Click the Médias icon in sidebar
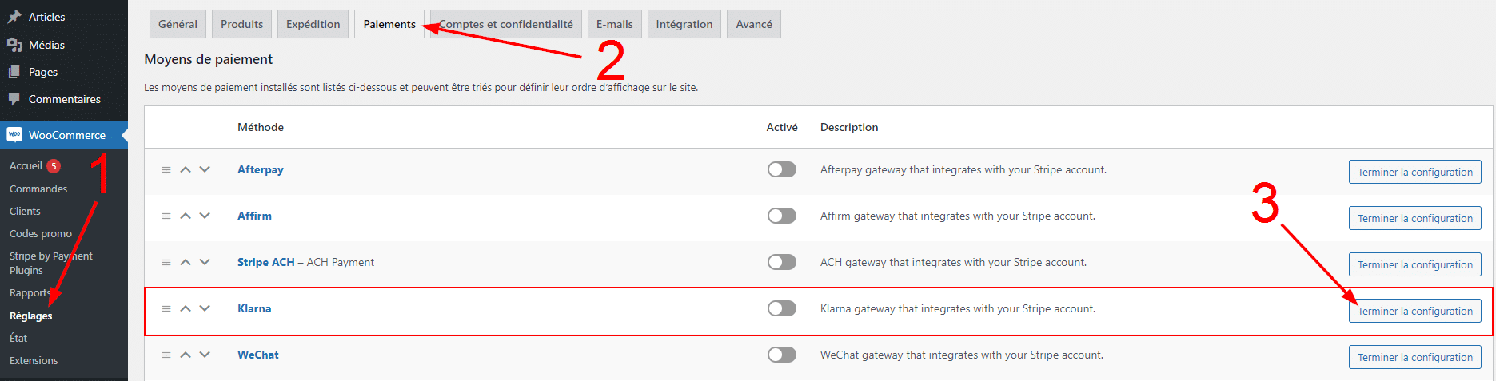The image size is (1496, 381). [x=14, y=45]
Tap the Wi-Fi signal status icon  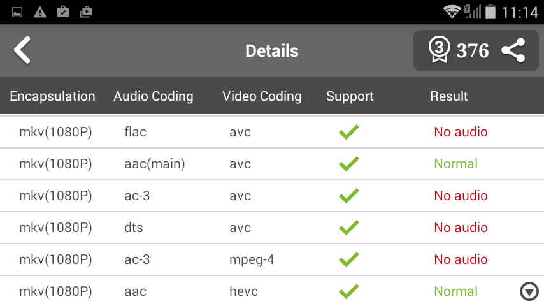[x=452, y=12]
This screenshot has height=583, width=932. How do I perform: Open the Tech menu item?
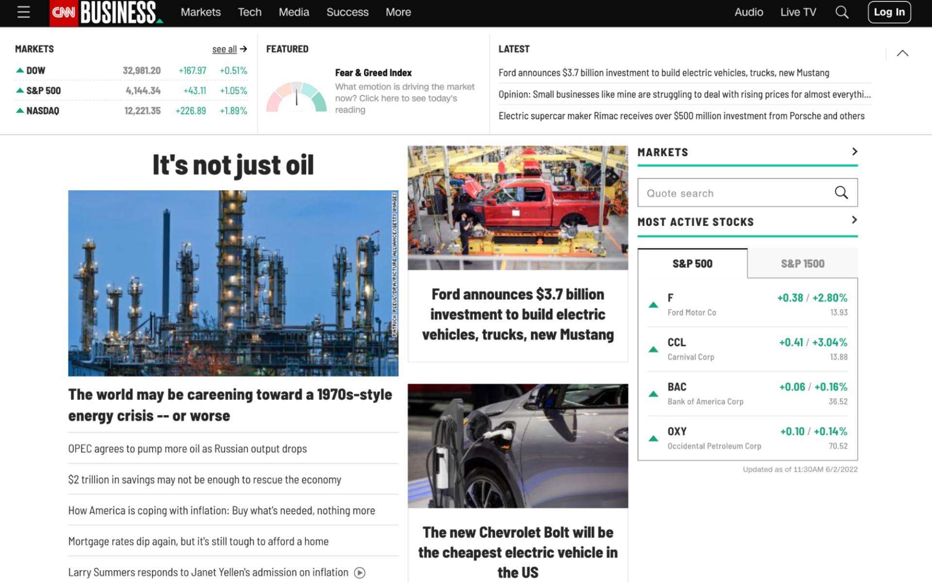pyautogui.click(x=250, y=12)
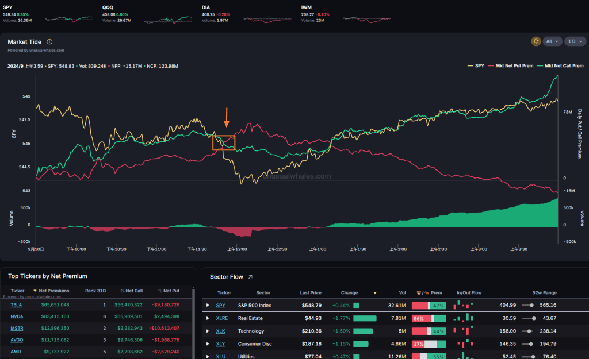Open the XLK sector ticker link

tap(220, 331)
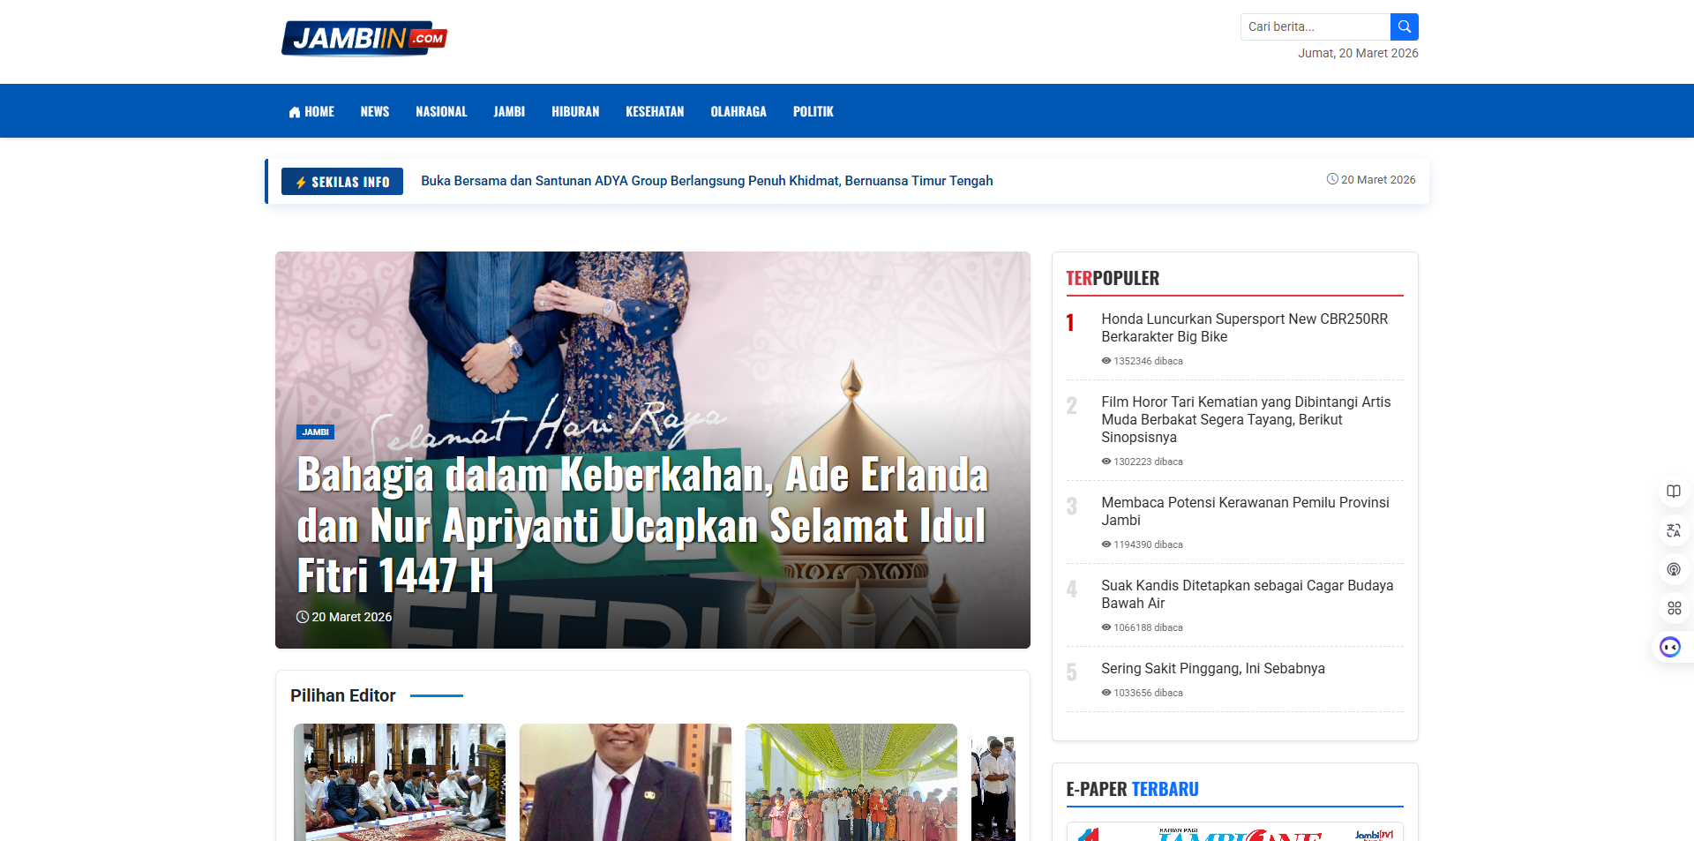The width and height of the screenshot is (1694, 841).
Task: Click the "Cari berita..." search field
Action: pyautogui.click(x=1314, y=26)
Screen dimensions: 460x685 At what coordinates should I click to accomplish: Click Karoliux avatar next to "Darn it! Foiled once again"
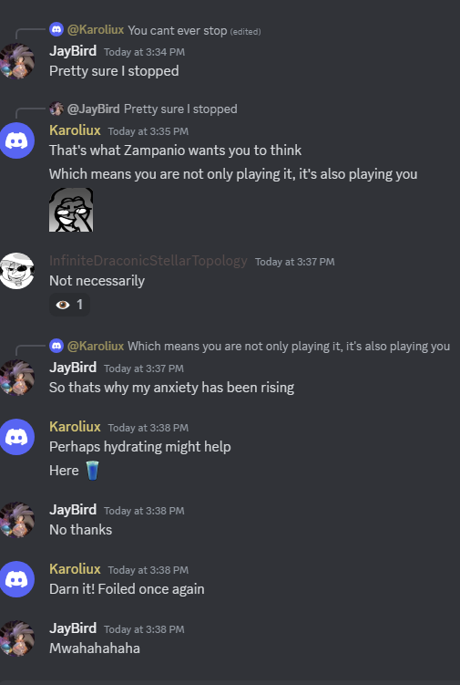point(17,579)
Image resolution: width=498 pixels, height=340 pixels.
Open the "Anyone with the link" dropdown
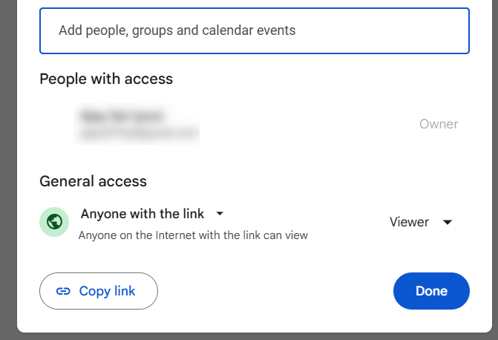[x=142, y=214]
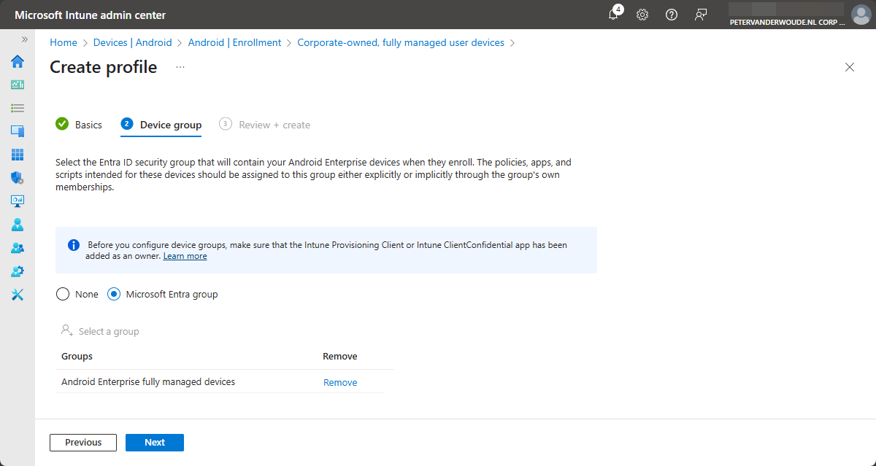Screen dimensions: 876x466
Task: Open the ellipsis menu beside Create profile
Action: pos(180,67)
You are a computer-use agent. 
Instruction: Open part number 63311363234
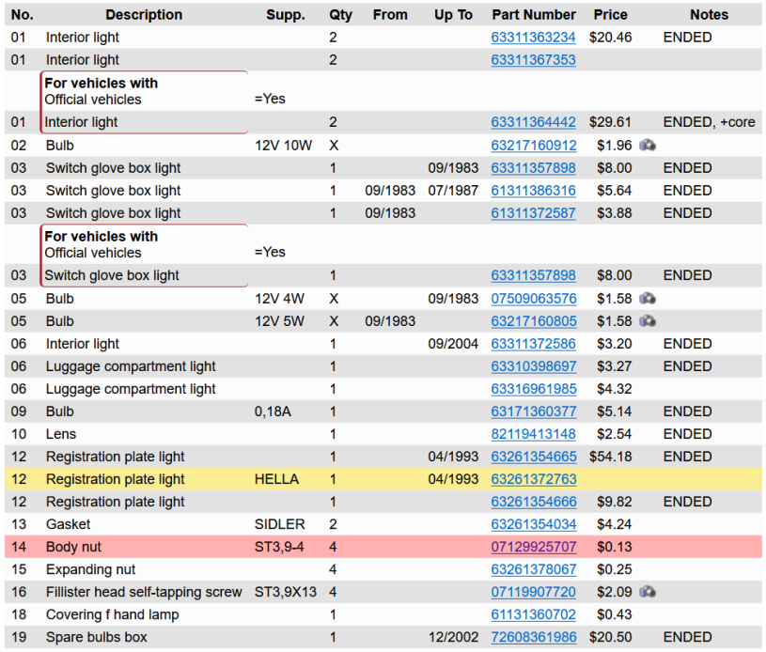click(x=533, y=38)
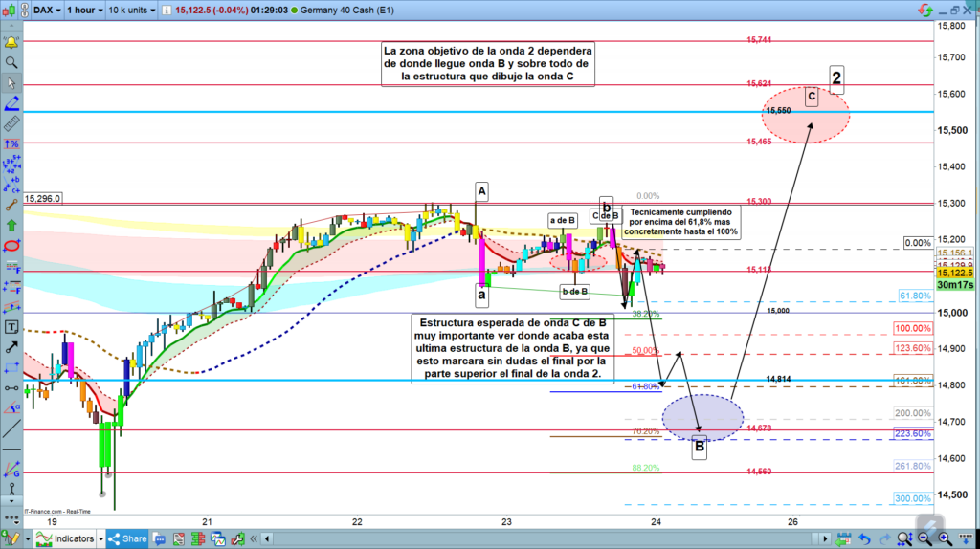980x549 pixels.
Task: Click the Share button
Action: click(x=127, y=538)
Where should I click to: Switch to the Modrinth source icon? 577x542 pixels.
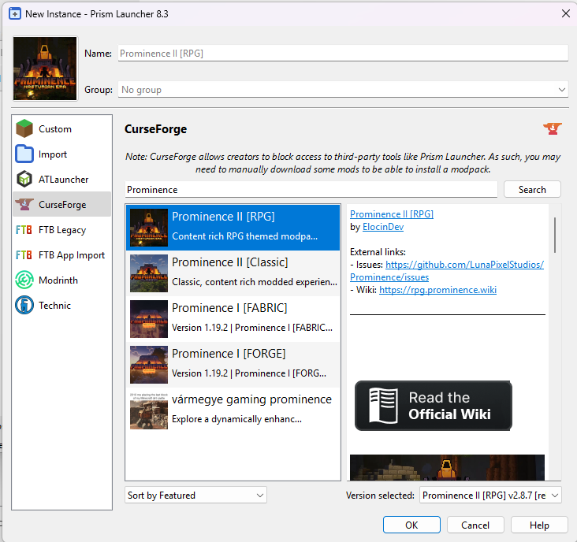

○ ○ ○ ○ ○ ○ ○

- _WRITTEN TASK_
Can you recast the part of the material that opens with the line containing "This screenshot has" and closes with the line containing "Action: pyautogui.click(x=1314, y=26)" as a Markdown table with the columns Row and Line, one numbered row per line, leaving out blank lines and the pictures?

- _RESULT FOR THIS EXERCISE_
| Row | Line |
|---|---|
| 1 | This screenshot has height=583, width=932. How do I perform: Open the Tech menu item? |
| 2 | pyautogui.click(x=250, y=12) |
| 3 | Open the XLK sector ticker link |
| 4 | tap(220, 331) |
| 5 | The width and height of the screenshot is (1694, 841). |
| 6 | Task: Click the "Cari berita..." search field |
| 7 | Action: pyautogui.click(x=1314, y=26) |